- **Given problem**:
Reproduce word for word everything in the records from the line containing "Select the modules component in build info" down to the end of the records, and omit the pictures from your answer.

- **Records provided**:
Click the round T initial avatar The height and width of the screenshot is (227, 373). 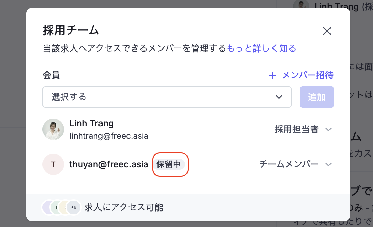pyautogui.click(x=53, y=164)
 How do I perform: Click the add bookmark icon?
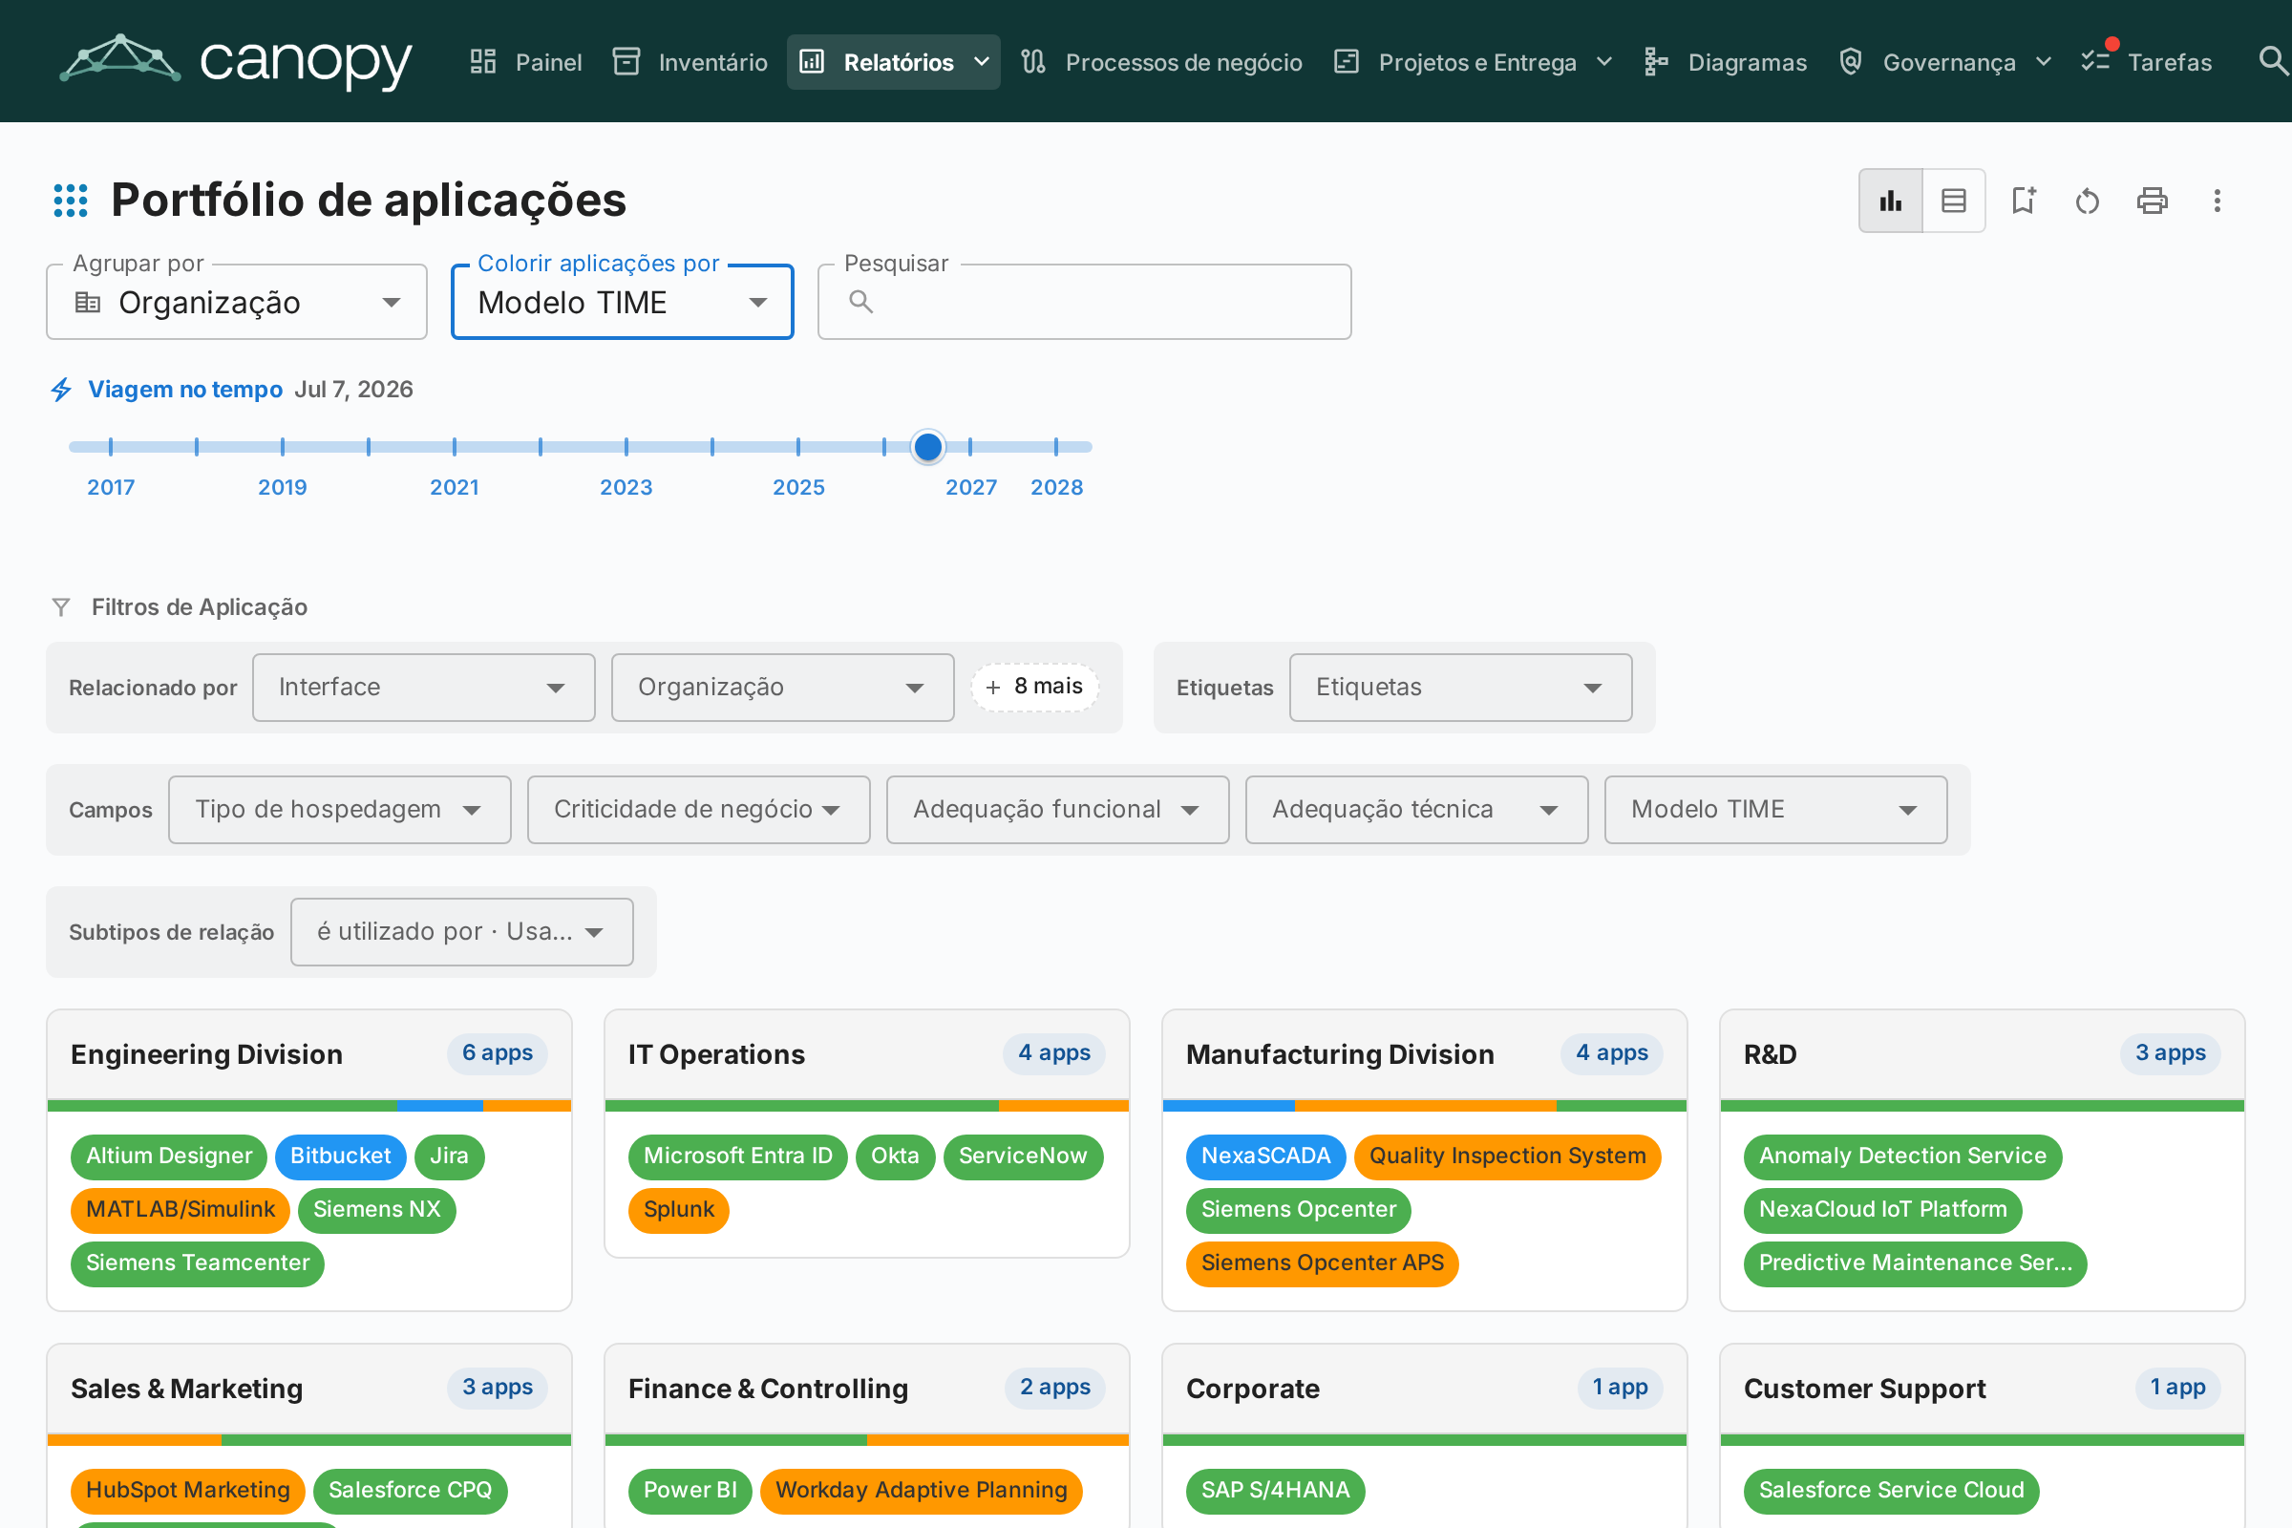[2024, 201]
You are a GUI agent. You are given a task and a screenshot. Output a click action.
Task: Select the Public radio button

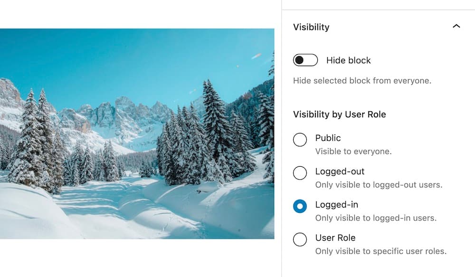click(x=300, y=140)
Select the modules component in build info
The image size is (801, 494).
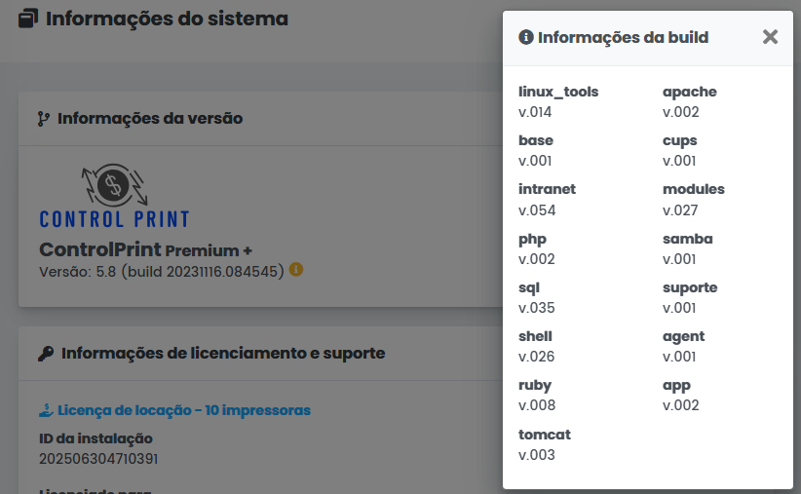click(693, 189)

- **Right answer**:
Select the modules component in build info
The image size is (801, 494).
click(693, 189)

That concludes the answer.